A corrected version of the story is below:
Federal judge calls out prosecutors in prison recording case
A federal judge says she will appoint an expert to determine the scope of Sixth Amendment violations against inmates at a private federal prison in Kansas
By BILL DRAPER
KANSAS CITY, Kan. — During a federal court hearing that mainly focused on recordings of attorney-client conversations by a Kansas prison, U.S. District Judge Julie Robinson accused a federal prosecutor Wednesday of improperly trying to access her office last month while she was away.
The judge also said she had questions about other actions by the government in the case.
Federal defense attorneys have argued their clients’ Sixth Amendment rights have been violated at the Corrections Corporation of America prison in Leavenworth, Kansas, which has been taking silent recordings of meetings and phone calls between inmates and their lawyers.
Prosecutors have countered that they weren’t aware that attorney-client meetings were being recorded until a grand jury subpoenaed all of the video recordings at the private prison as part of a massive contraband investigation earlier this year.

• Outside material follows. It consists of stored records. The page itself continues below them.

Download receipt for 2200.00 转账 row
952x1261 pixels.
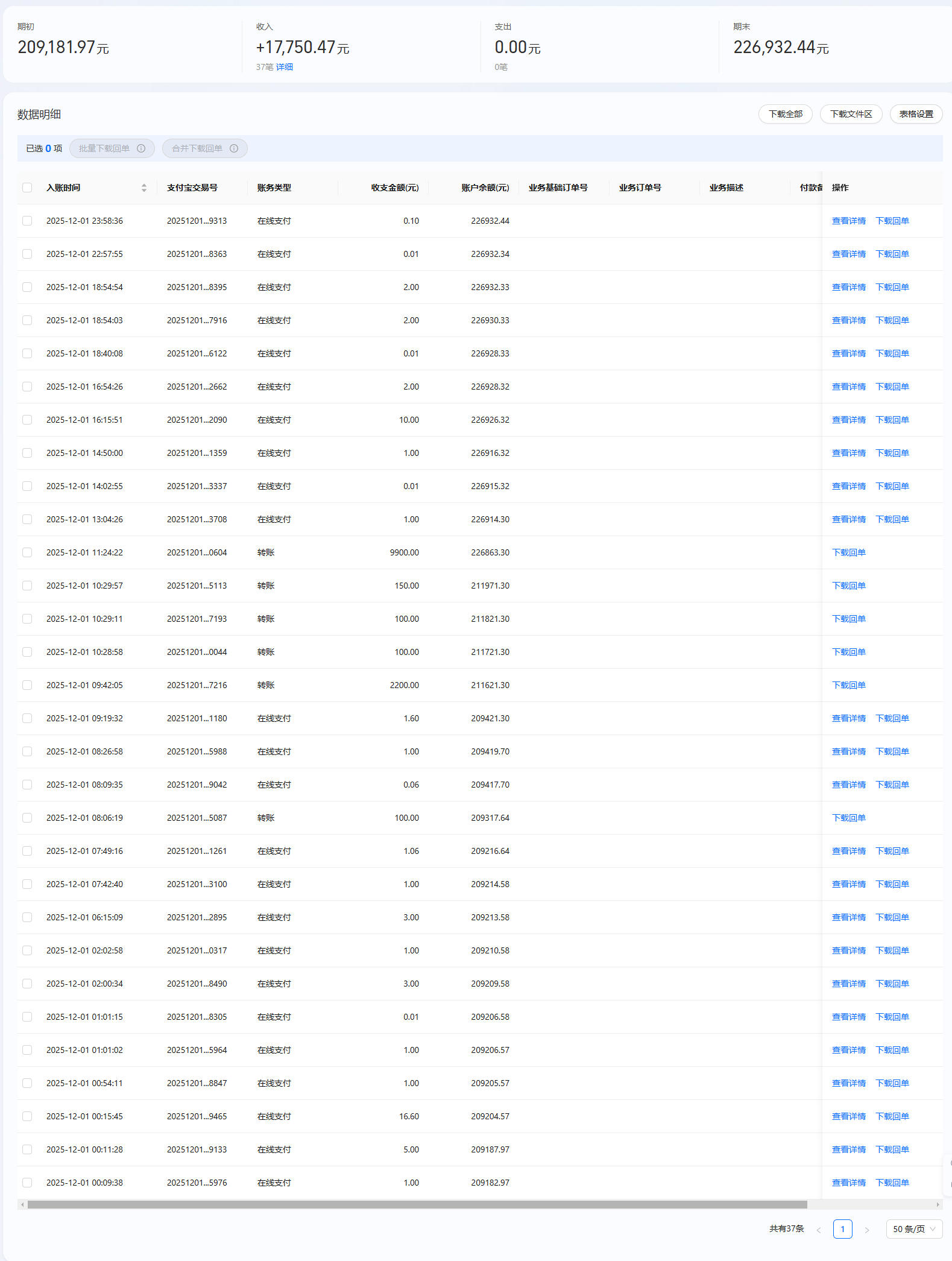pos(848,685)
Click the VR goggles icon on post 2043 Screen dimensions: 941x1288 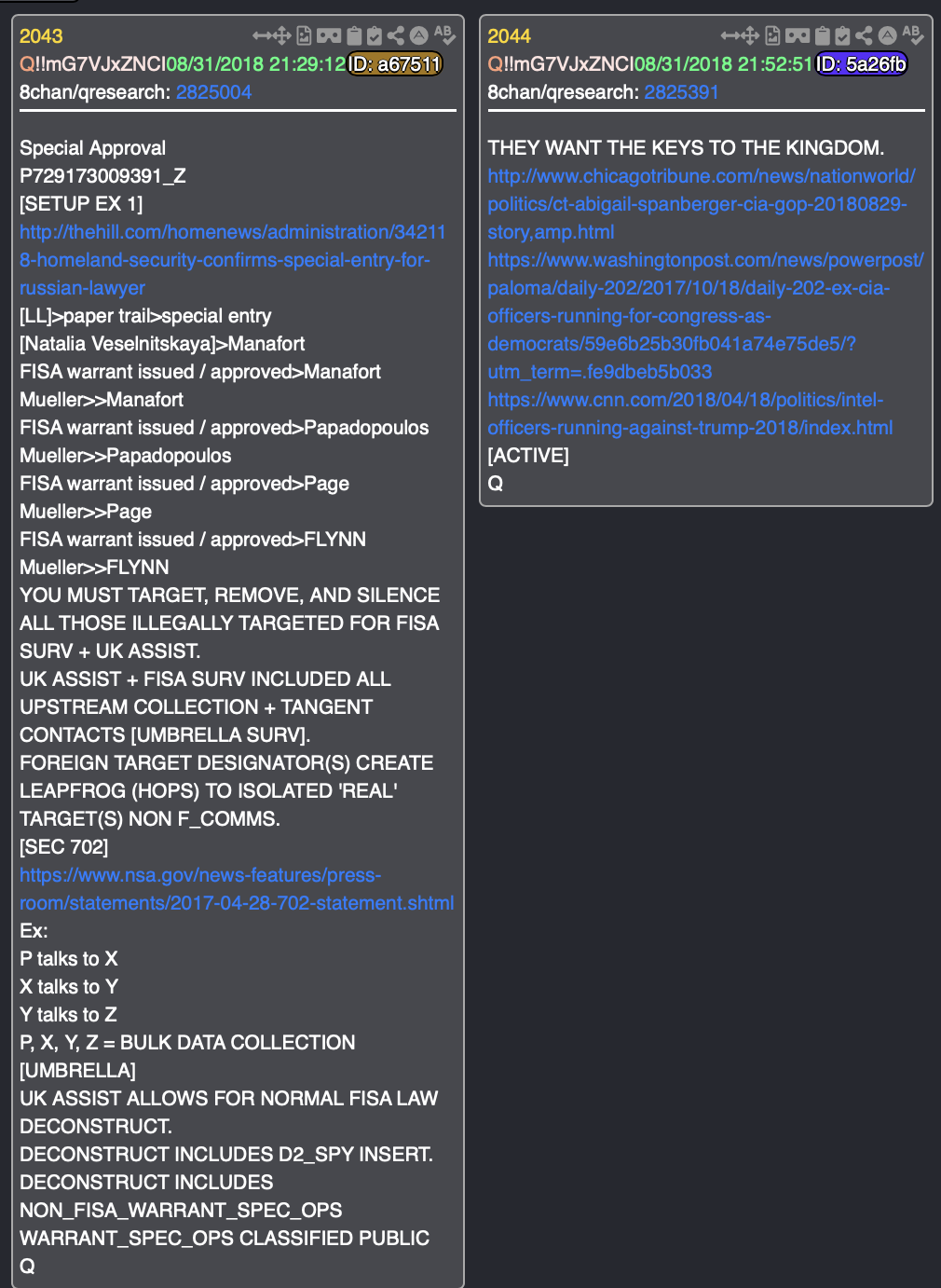pyautogui.click(x=329, y=35)
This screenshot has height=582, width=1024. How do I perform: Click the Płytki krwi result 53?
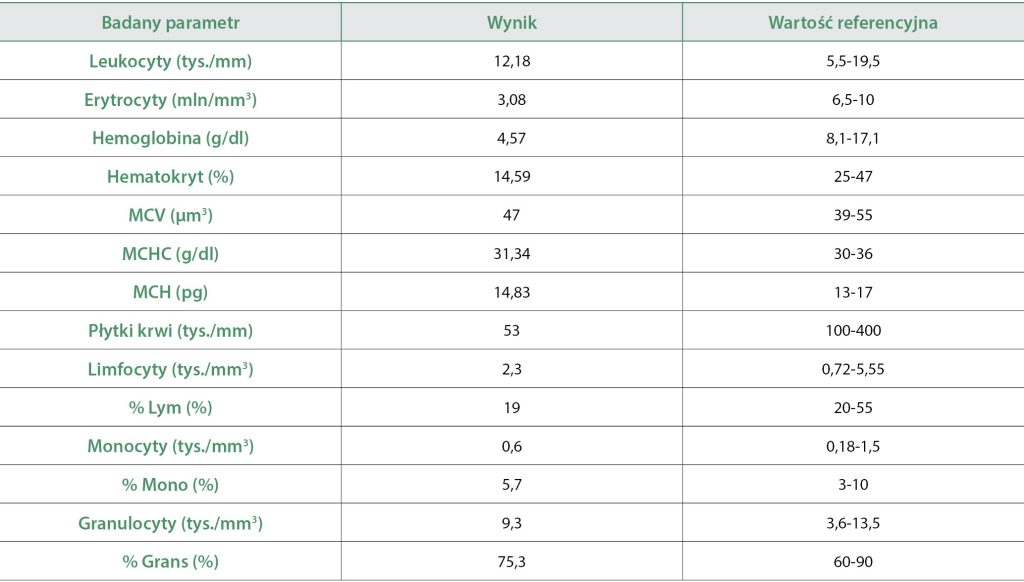(x=512, y=331)
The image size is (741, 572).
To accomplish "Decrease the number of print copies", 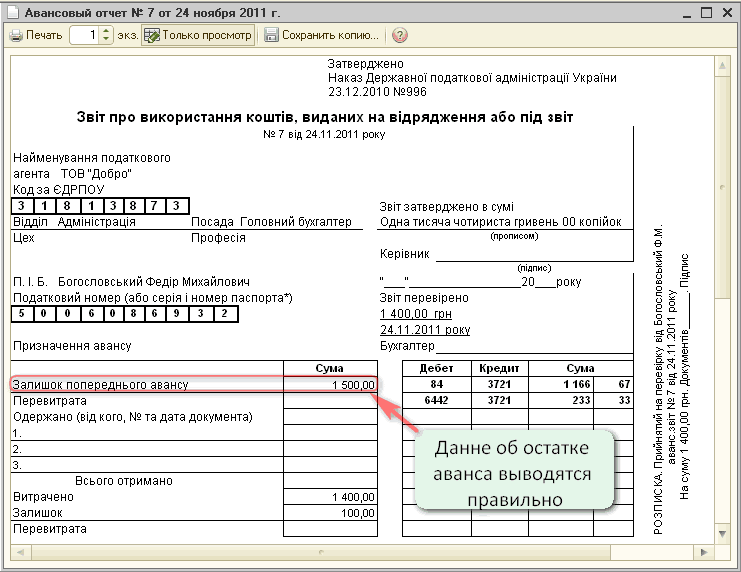I will (x=107, y=40).
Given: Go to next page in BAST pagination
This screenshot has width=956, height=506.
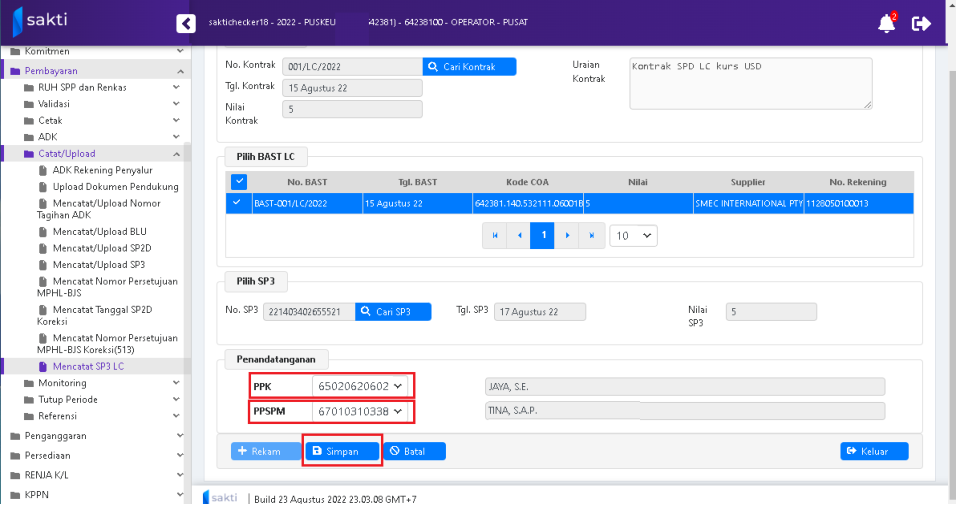Looking at the screenshot, I should tap(568, 236).
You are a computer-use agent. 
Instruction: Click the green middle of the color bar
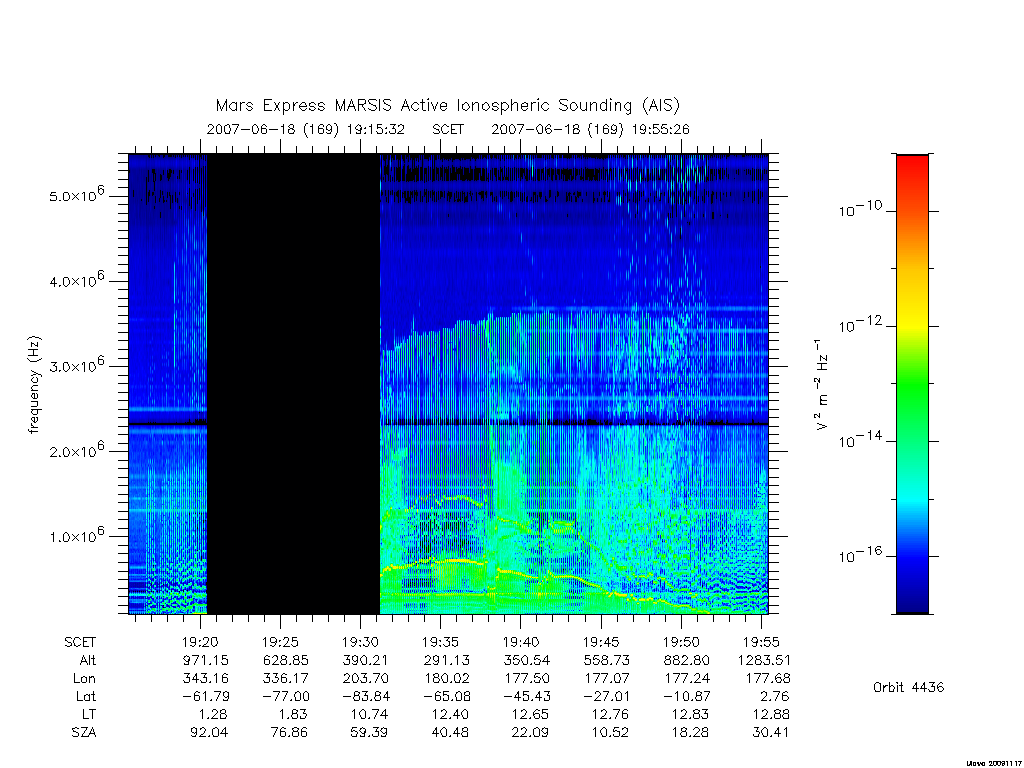click(x=912, y=385)
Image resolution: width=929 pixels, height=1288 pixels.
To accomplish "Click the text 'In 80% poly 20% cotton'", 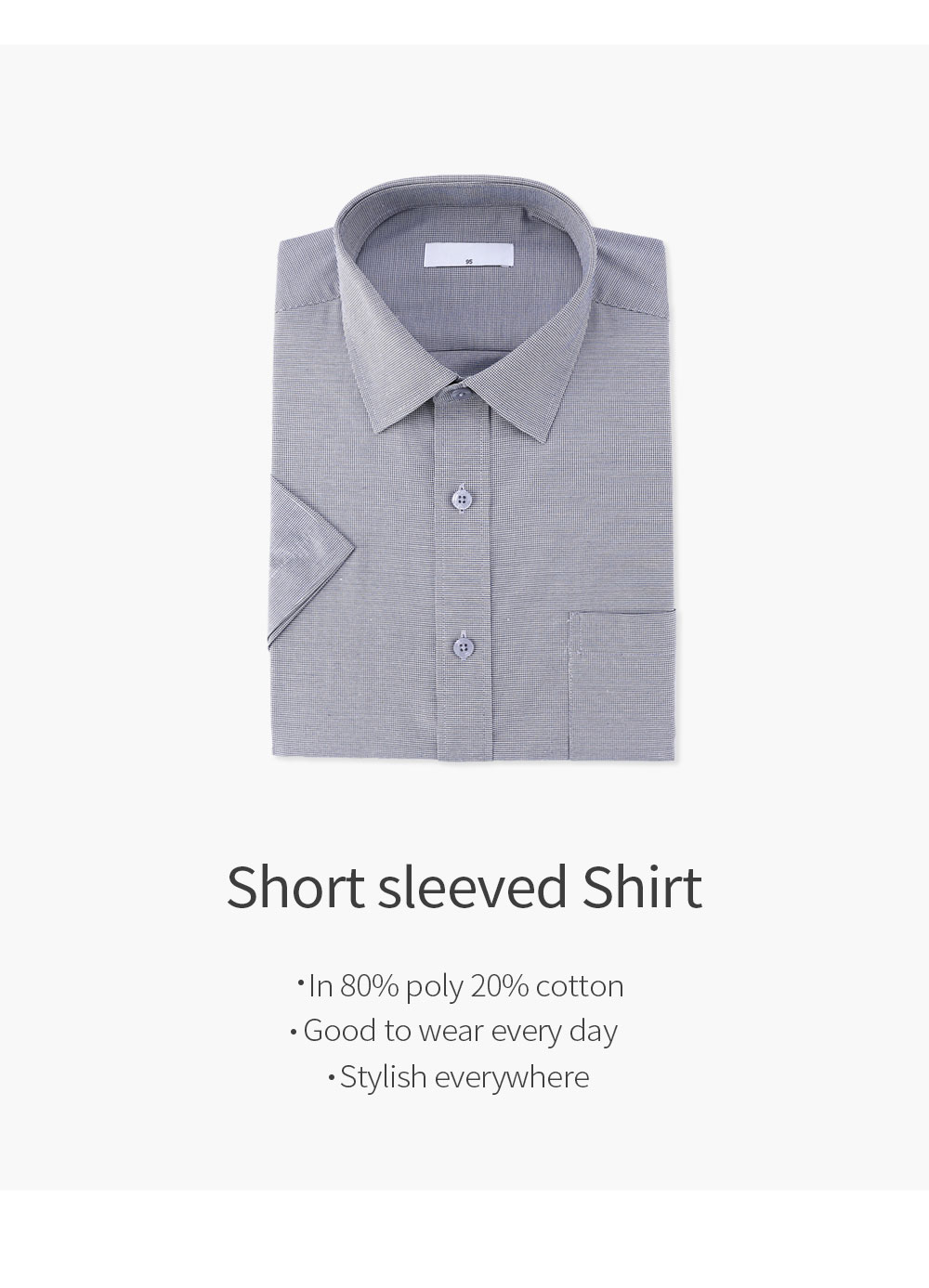I will pos(465,986).
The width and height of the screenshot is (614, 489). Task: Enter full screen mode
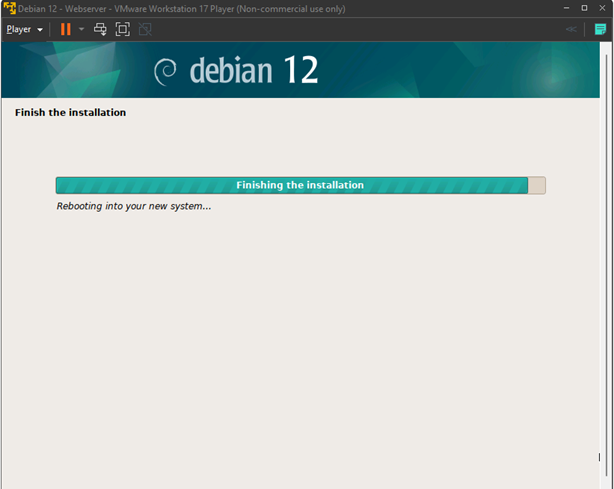(122, 29)
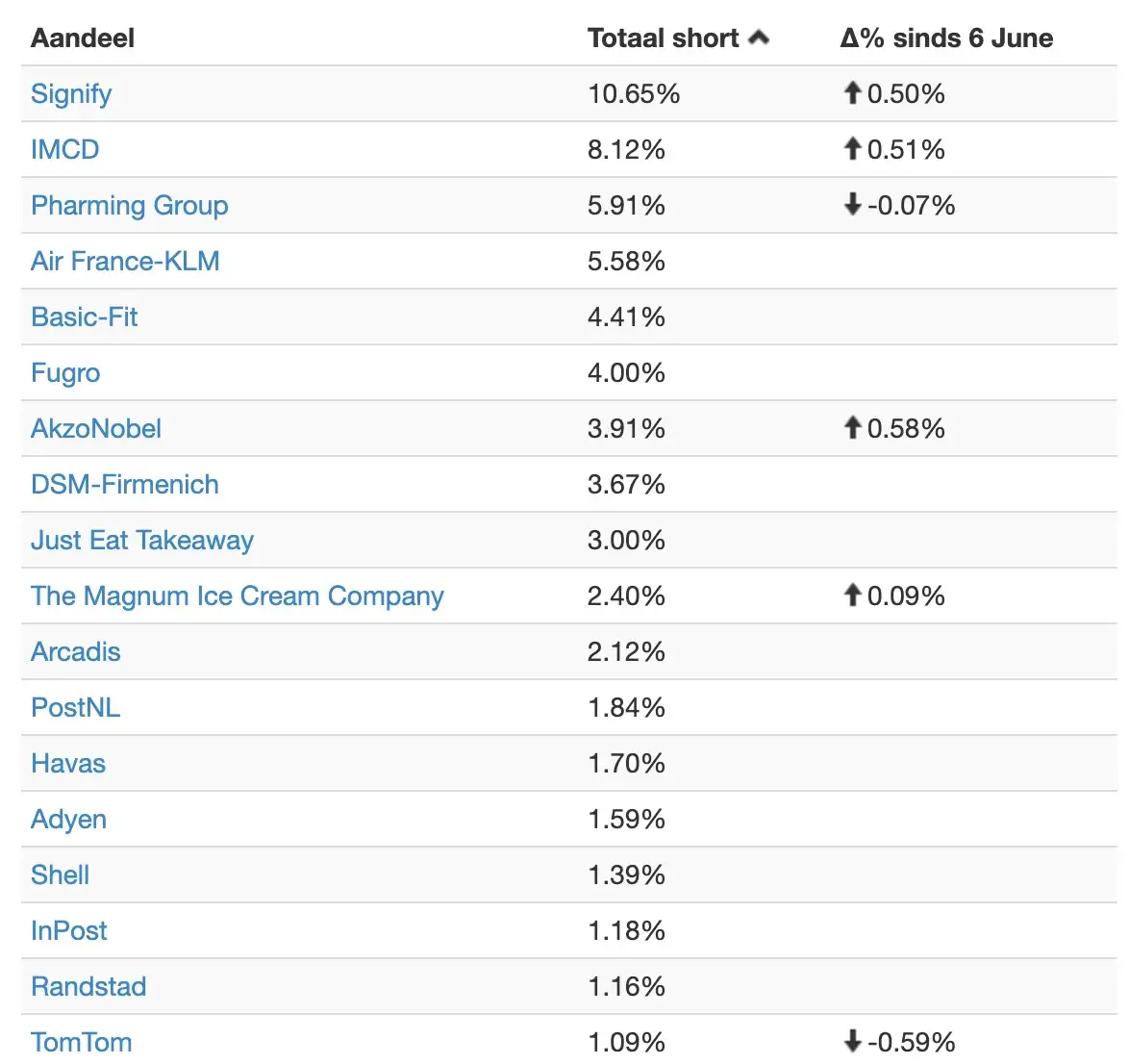Open the DSM-Firmenich link
Viewport: 1129px width, 1064px height.
(125, 484)
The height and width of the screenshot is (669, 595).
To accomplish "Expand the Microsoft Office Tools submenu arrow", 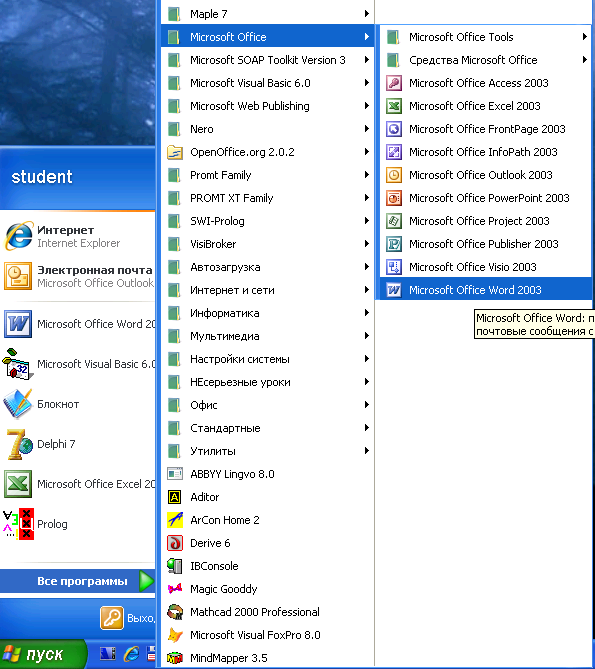I will [585, 37].
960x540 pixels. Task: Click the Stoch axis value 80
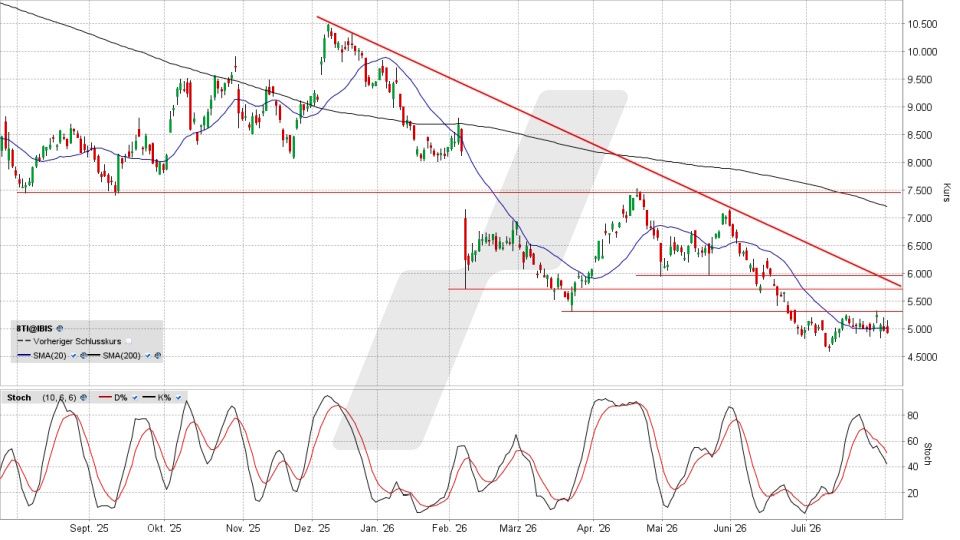pyautogui.click(x=913, y=416)
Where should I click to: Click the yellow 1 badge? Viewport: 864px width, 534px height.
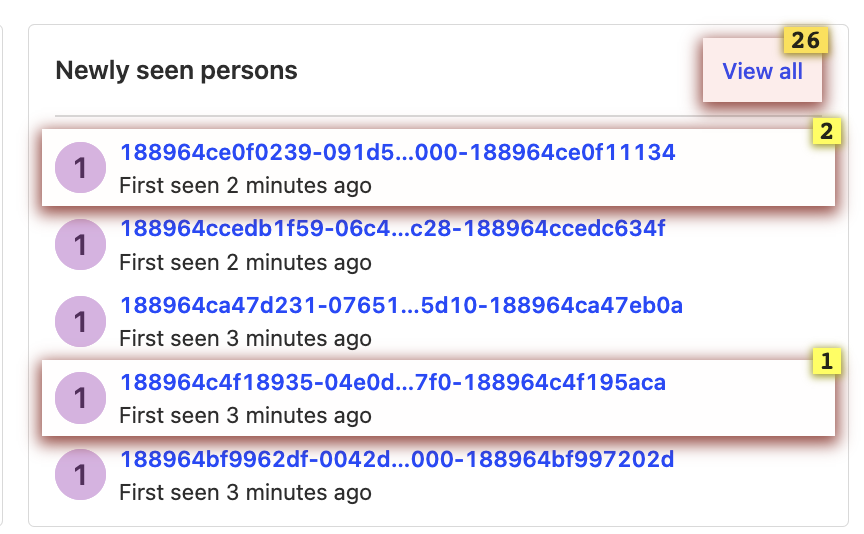tap(826, 361)
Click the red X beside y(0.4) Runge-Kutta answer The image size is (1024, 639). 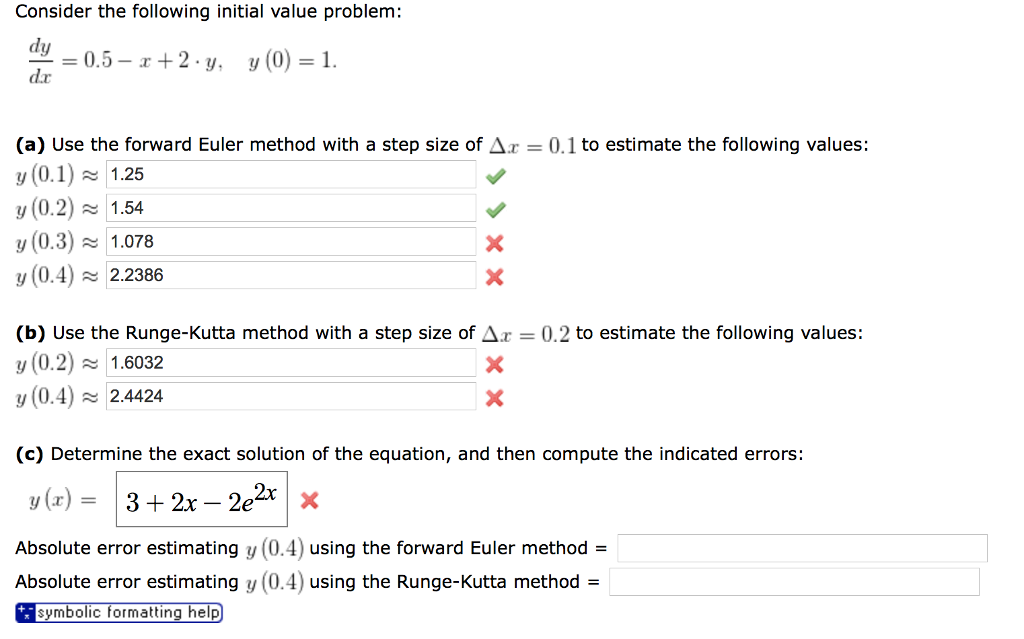click(x=494, y=397)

At the hearing Wednesday, Robinson questioned prosecutors about when they learned of the recordings and what they did after making that discovery. The judge said she still had many unanswered questions about the government’s explanation for the recordings and how they have been used.
Near the end of the all-afternoon hearing, Robinson said Assistant U.S. Attorney Erin Tomasic had tried to get into her chambers on Aug. 25 after the courthouse had closed.
Robinson’s law clerk was in Robinson’s office when she heard voices and discovered Tomasic and a U.S. marshal outside the doors preparing to come in, the judge said.
The judge stopped short of drawing conclusions about why an assistant prosecutor would want to come into her office — where video evidence from CCA has been impounded — but noted that if the federal public defender’s office had attempted such a thing the U.S. attorney’s office would surely have pressed for an investigation.
Robinson said she would appoint an expert to investigate the scope of constitutional violations that had taken place in the case, including actions by the prison and the government.
The view of the U.S. attorney’s office is that Tomasic was trying to deliver materials the judge had requested and had a federal marshal open a door to a hallway leading to the judge’s chambers, where she intended to slide the documents under the door, Jim Cross, a spokesman for the office said.
Assistant U.S. Attorney Debra Barnett told Robinson that Tomasic would not be taken off the case.